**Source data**
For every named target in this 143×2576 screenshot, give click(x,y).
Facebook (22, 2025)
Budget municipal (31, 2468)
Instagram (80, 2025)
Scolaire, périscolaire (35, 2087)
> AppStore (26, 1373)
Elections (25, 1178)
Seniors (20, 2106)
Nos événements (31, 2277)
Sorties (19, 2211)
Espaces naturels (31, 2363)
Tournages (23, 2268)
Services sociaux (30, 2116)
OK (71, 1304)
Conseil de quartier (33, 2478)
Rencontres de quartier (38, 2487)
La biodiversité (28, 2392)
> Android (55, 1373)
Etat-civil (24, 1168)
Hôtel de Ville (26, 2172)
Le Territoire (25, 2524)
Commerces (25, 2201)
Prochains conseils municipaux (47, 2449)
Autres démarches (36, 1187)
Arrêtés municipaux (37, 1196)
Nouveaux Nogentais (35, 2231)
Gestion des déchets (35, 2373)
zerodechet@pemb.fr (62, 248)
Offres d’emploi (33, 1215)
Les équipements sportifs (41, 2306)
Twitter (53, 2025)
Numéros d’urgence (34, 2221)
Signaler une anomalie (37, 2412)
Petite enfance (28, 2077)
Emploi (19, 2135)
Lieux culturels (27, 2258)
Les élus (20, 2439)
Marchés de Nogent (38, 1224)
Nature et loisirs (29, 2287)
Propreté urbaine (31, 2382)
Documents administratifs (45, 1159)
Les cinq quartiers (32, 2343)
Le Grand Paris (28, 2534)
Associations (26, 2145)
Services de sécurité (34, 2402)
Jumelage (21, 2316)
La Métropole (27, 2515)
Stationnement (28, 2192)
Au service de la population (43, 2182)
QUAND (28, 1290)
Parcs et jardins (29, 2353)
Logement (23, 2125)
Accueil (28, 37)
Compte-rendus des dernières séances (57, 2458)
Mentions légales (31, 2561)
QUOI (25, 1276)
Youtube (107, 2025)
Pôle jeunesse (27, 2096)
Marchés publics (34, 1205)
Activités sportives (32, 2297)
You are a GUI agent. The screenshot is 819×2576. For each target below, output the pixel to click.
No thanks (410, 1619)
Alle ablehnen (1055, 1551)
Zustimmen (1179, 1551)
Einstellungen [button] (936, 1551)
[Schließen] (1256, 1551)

**WHAT IS REQUIRED**
What are the lines, exactly as written above, from the line with "Tournages (23, 2268)" to the line with "Marchés de Nogent (38, 1224)", both included? Output only those.

**EXERCISE ANSWER**
Tournages (23, 2268)
Services sociaux (30, 2116)
OK (71, 1304)
Conseil de quartier (33, 2478)
Rencontres de quartier (38, 2487)
La biodiversité (28, 2392)
> Android (55, 1373)
Etat-civil (24, 1168)
Hôtel de Ville (26, 2172)
Le Territoire (25, 2524)
Commerces (25, 2201)
Prochains conseils municipaux (47, 2449)
Autres démarches (36, 1187)
Arrêtés municipaux (37, 1196)
Nouveaux Nogentais (35, 2231)
Gestion des déchets (35, 2373)
zerodechet@pemb.fr (62, 248)
Offres d’emploi (33, 1215)
Les équipements sportifs (41, 2306)
Twitter (53, 2025)
Numéros d’urgence (34, 2221)
Signaler une anomalie (37, 2412)
Petite enfance (28, 2077)
Emploi (19, 2135)
Lieux culturels (27, 2258)
Les élus (20, 2439)
Marchés de Nogent (38, 1224)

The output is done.